Autobahn II takes 3000 beyond Web service

Speedware pushes newest development suite as way to make 3000 more than Web data server

Speedware’s Autobahn II software has a mission that company officials feel is important to the 3000’s future: to make the platform more than a data server to Web applications.

The development suite launched in early 1996 has been through some serious changes in its latest version, adding features like wizards and an application mapper and the ability to work with a customer’s favorite Web design tool. Product marketing manager Bob Morrissette of Speedware said the product opens up the system’s Internet potential beyond delivering IMAGE records to waiting Web browsers.

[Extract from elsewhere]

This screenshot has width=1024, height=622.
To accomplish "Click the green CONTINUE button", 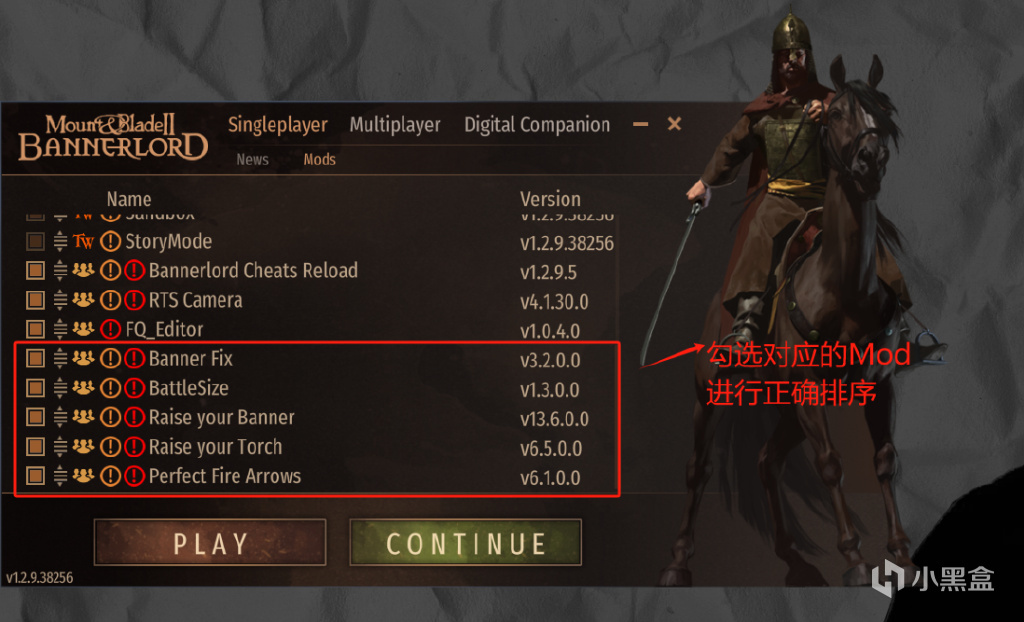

“There’s more potential to your 3000 than turning it into a database server,” Morrissette said. Batch processes can be launched directly on the HP 3000 using Autobahn II, to take order information and print an order form into the order processing department to packaging and shipping. Web-enabled applications can use the mail facilities of the 3000 to call mail functions directly from the system, to create e-mail.

“From an application, we have access to operating system commands like a mail function — so you have access to other system functions on your 3000,” Morrissette said.

These kinds of advantages let an IT department keep more of an application’s business logic hosted directly on an HP 3000, instead of trying to move it to an NT server or replicate it in a Cold Fusion implementation, he said.

The Autobahn software has become “much more of a complete integrated development environment,” said Speedware’s Ryan Buenaventura. For example, the new Application Mapper facility keeps a developer organized and helps visualize Web page architecture.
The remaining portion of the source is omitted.